John Loughlan

Personal information
- Full name: John Loughlan
- Date of birth: 12 June 1943 (age 82)
- Place of birth: Coatbridge, Scotland
- Position(s): Left back

Senior career*
- Years: Team / Apps / (Gls)
- 1961–1964: Leicester City / 0 / (0)
- 1964–1968: Greenock Morton / 83 / (1)
- 1968–1972: Crystal Palace / 60 / (0)
- 1972: → Wrexham (loan) / 5 / (0)
- 1972–1974: Wimbledon / 75 / (1)
- 1974–1976: Kettering Town / ? / (?)
- Total:  / 223 + / (2 +)

Managerial career
- 1977–1978: Corby Town

= John Loughlan =

Scottish footballer

John Loughlan (born 12 June 1943 in Coatbridge, Scotland) is a Scottish former professional footballer who played in the Football League and Scottish League as a left back for Leicester City, Greenock Morton, Crystal Palace and Wrexham. He also played non-league football for Wimbledon and Kettering Town.

== Playing career ==
He began his career at Leicester City in 1961, but did not make a senior appearance and in 1964 signed for Greenock Morton. He made 83 appearances for Morton scoring once before signing for Crystal Palace on 26 September 1968. His debut came on 5 October, in a 1–1 home draw against Sheffield United, and by the end of the season (in which Palace reached the top tier for the first time), Loughlan had made 29 appearances, missing only two games, but without scoring. In season 1969–70, in the top flight, Loughlan made 26 appearances, but in the following two seasons made only a total of five appearances (two of them as substitute).

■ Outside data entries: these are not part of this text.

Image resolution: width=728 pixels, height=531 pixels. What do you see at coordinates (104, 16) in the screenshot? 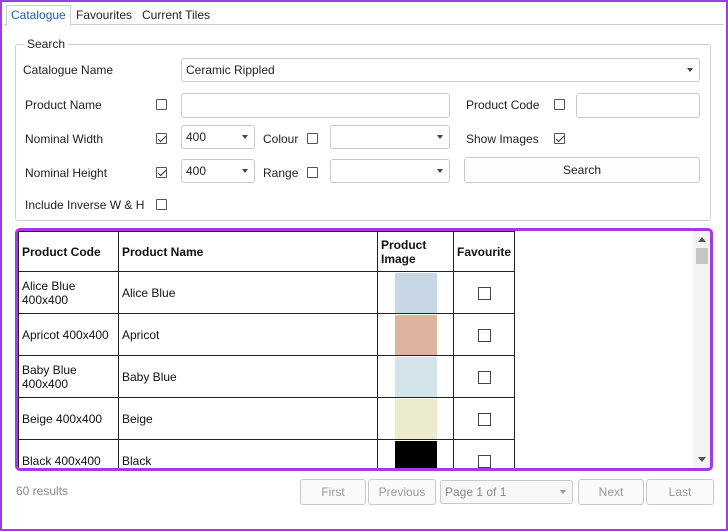
I see `tab-favourites: Favourites` at bounding box center [104, 16].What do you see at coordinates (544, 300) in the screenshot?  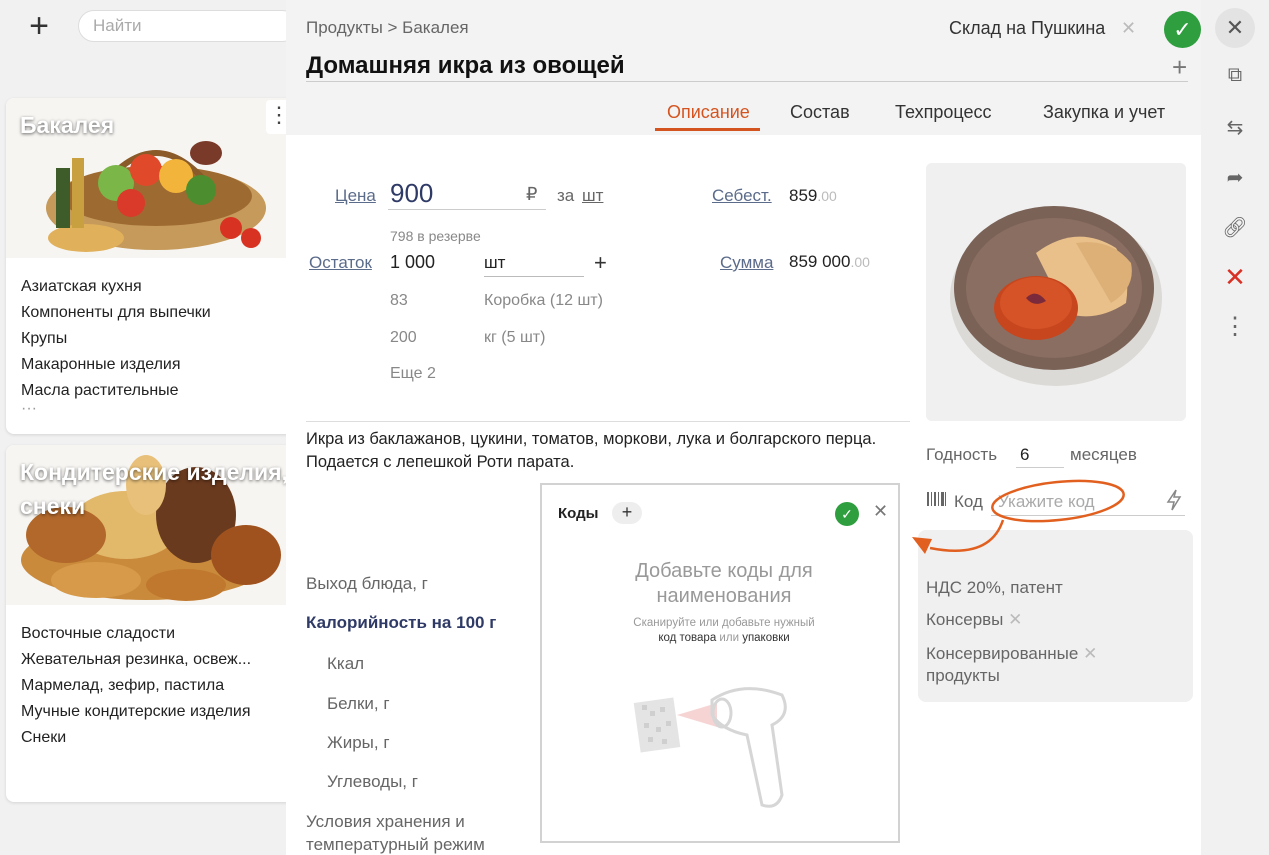 I see `pack-unit: Коробка (12 шт)` at bounding box center [544, 300].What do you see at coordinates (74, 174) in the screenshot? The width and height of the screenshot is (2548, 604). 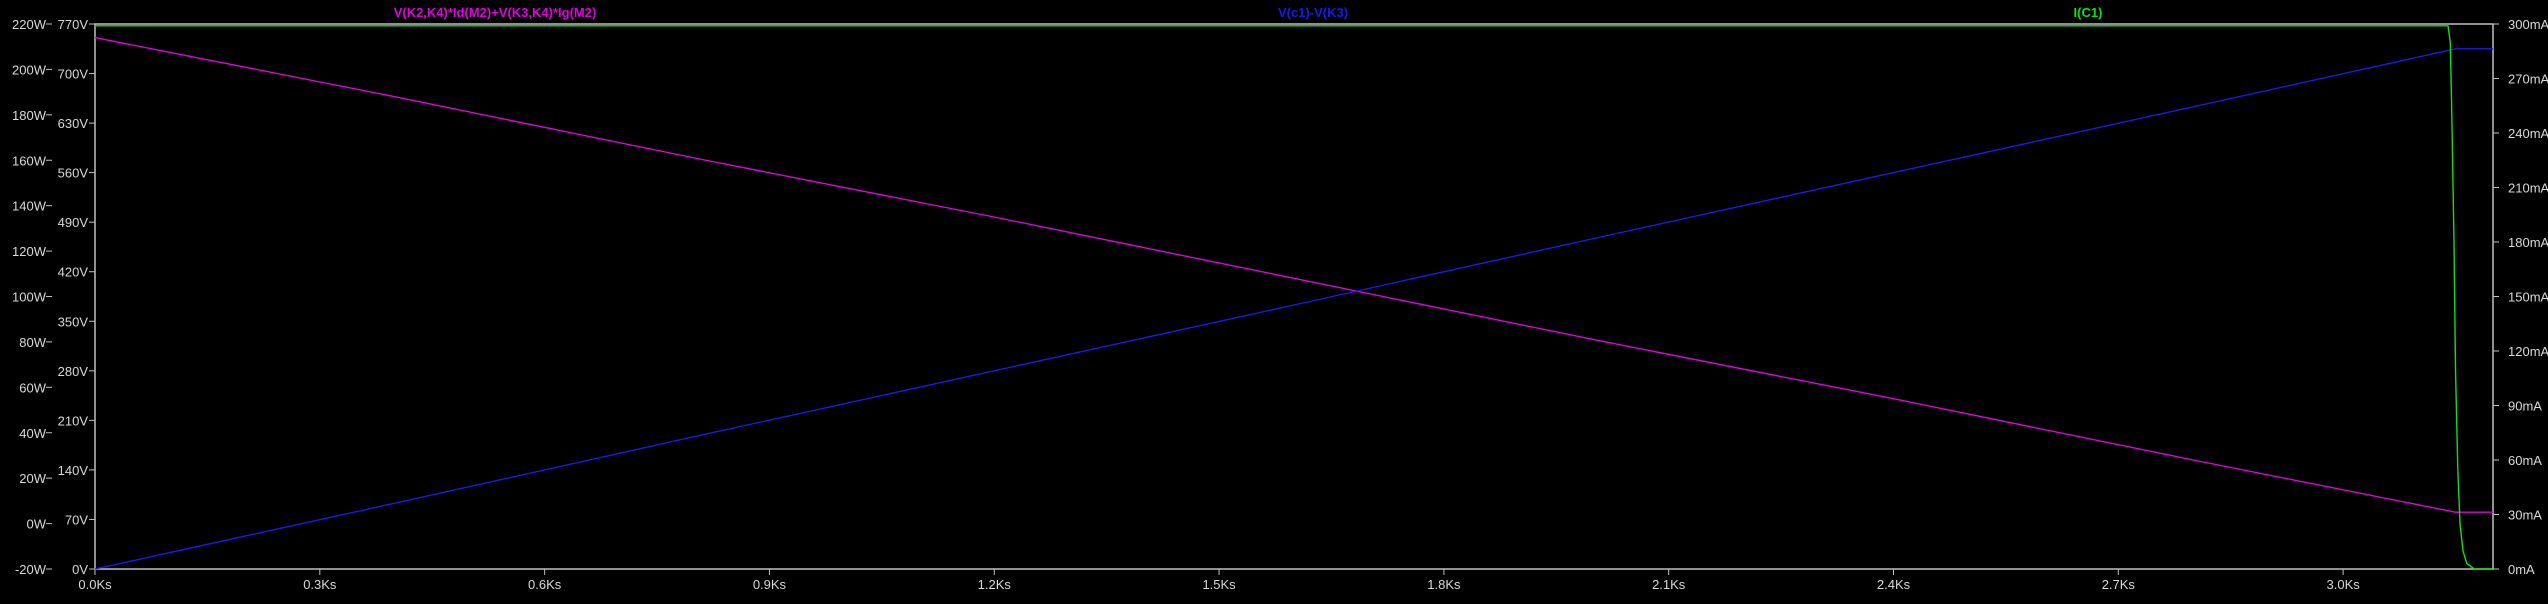 I see `voltage-tick-label: 560V` at bounding box center [74, 174].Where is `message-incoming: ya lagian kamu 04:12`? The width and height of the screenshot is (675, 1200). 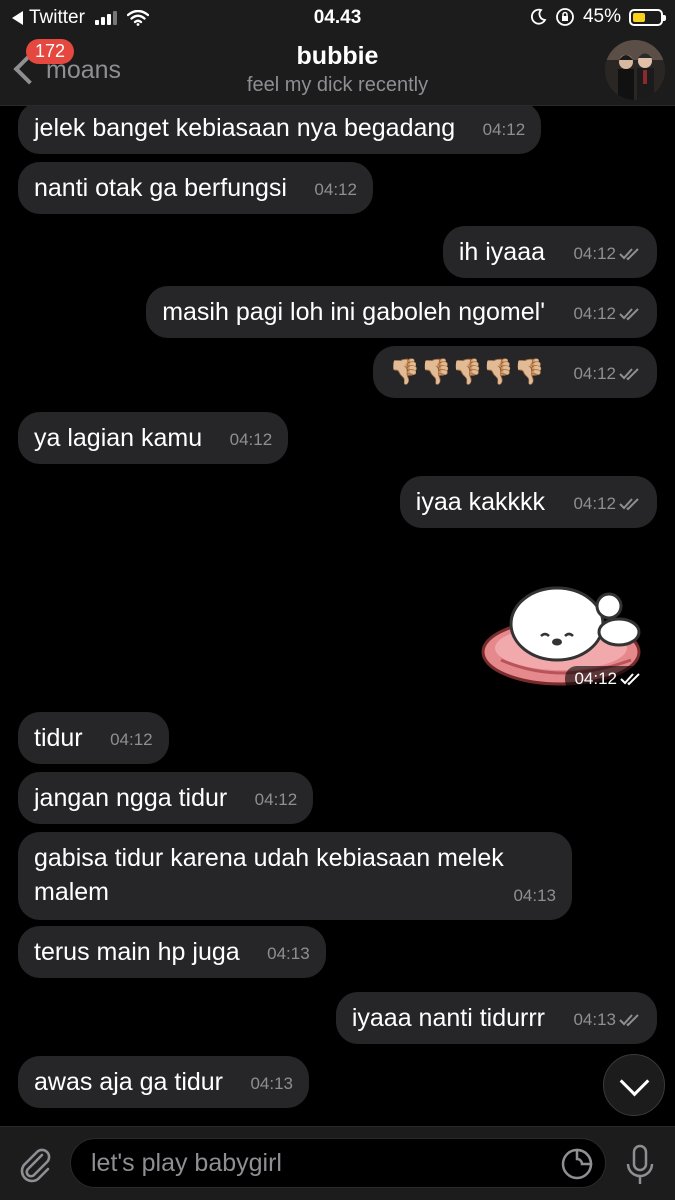
message-incoming: ya lagian kamu 04:12 is located at coordinates (154, 438).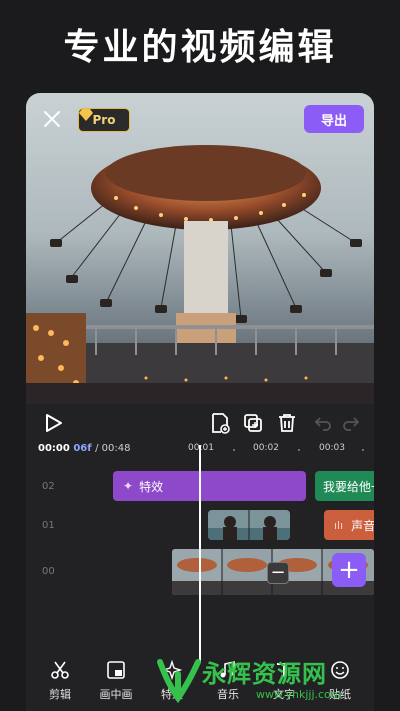  What do you see at coordinates (152, 486) in the screenshot?
I see `effect-clip-label: 特效` at bounding box center [152, 486].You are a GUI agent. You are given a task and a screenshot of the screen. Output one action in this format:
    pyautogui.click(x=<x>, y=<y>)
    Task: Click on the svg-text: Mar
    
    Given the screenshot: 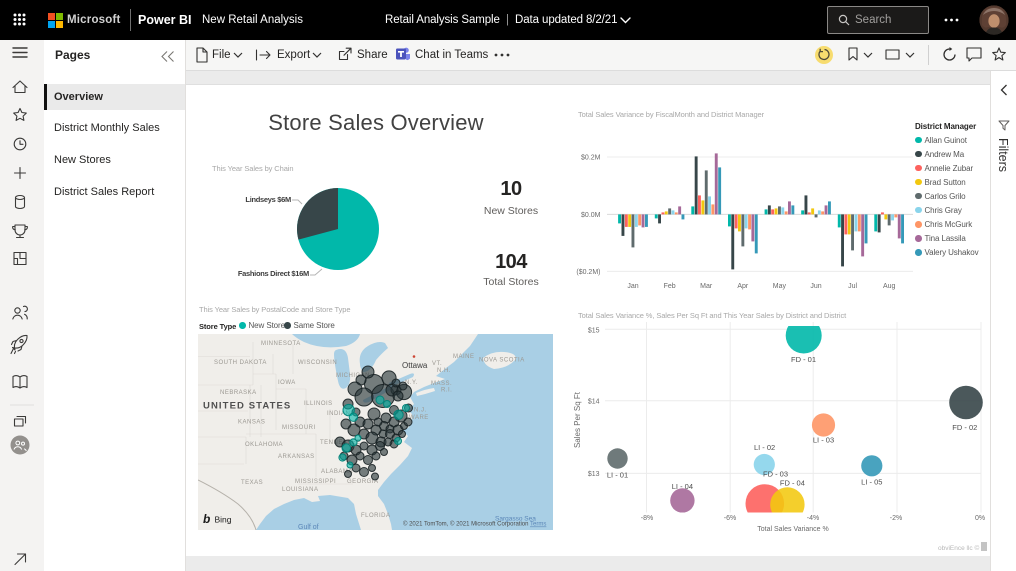 What is the action you would take?
    pyautogui.click(x=706, y=286)
    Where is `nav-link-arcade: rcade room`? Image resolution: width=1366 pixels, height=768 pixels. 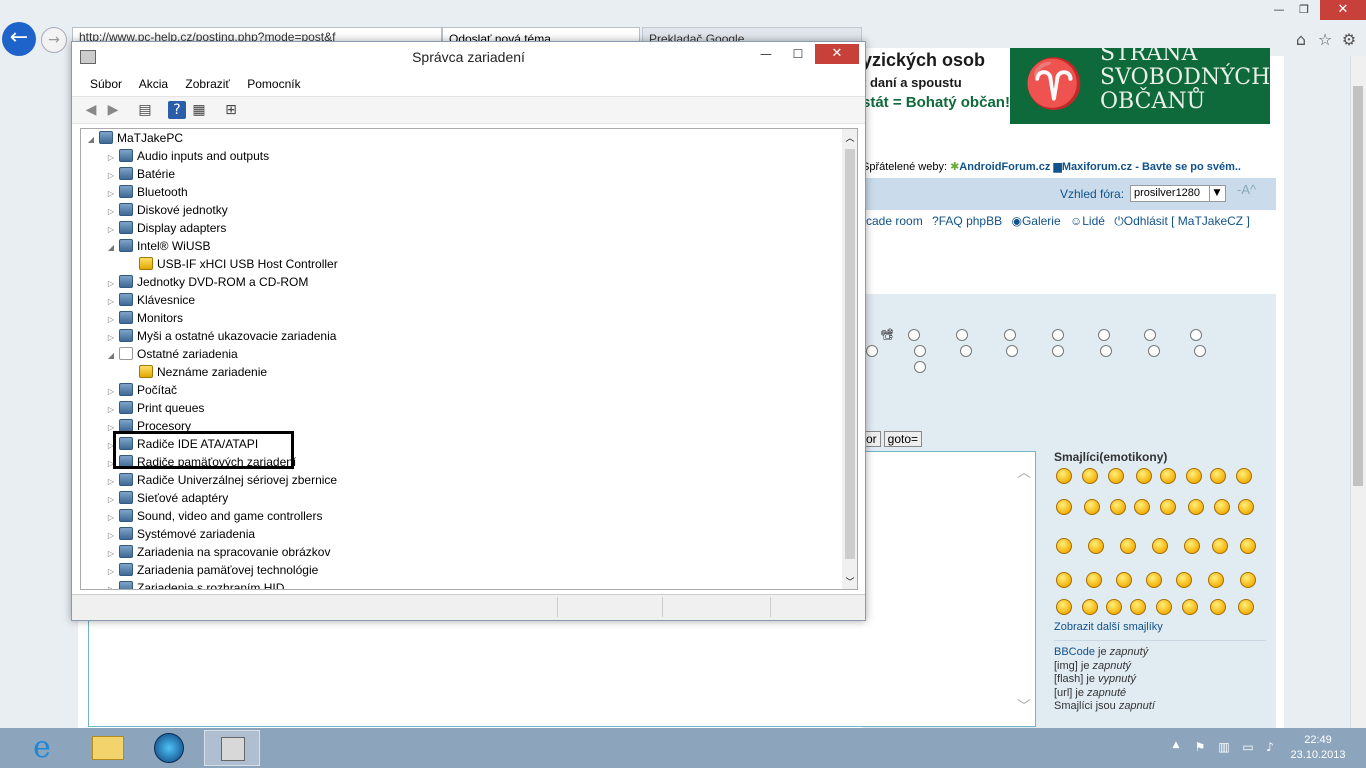
nav-link-arcade: rcade room is located at coordinates (892, 221).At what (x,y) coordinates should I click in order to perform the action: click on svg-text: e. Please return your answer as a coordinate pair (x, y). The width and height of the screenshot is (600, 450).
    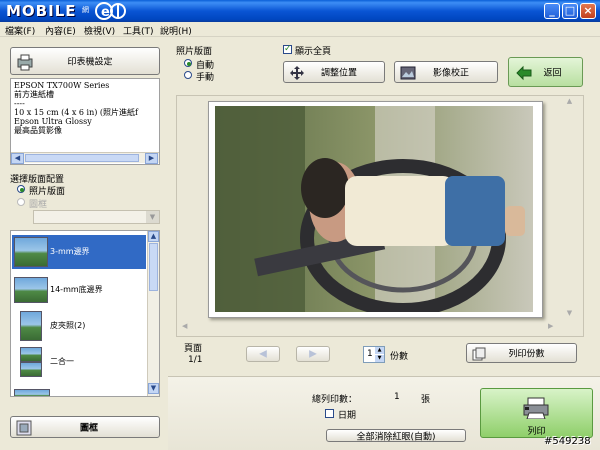
    Looking at the image, I should click on (106, 12).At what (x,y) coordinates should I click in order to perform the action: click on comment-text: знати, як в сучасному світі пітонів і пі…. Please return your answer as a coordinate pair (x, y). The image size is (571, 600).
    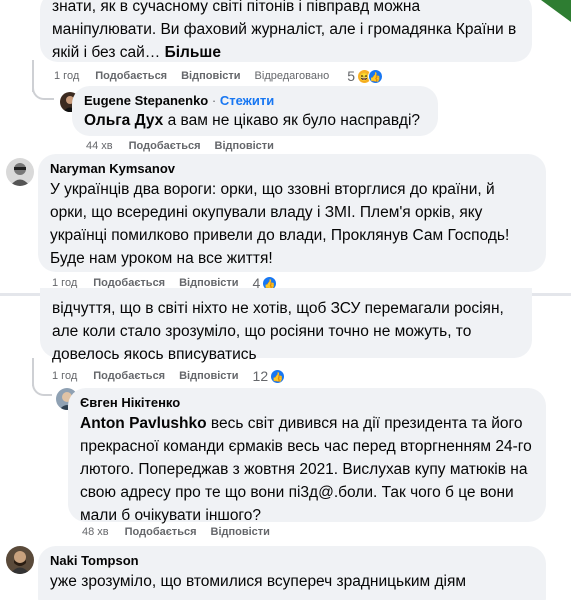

In March 1972, Loughlan signed on loan with Wrexham. At the end of his loan spell he did not return to Palace, but signed instead for Wimbledon (at that time a non-league team) for whom he made 75 appearances before moving on to Kettering Town in 1974, where he finished his career.

== Managerial career ==
After retiring as a player, Loughlan managed Corby Town.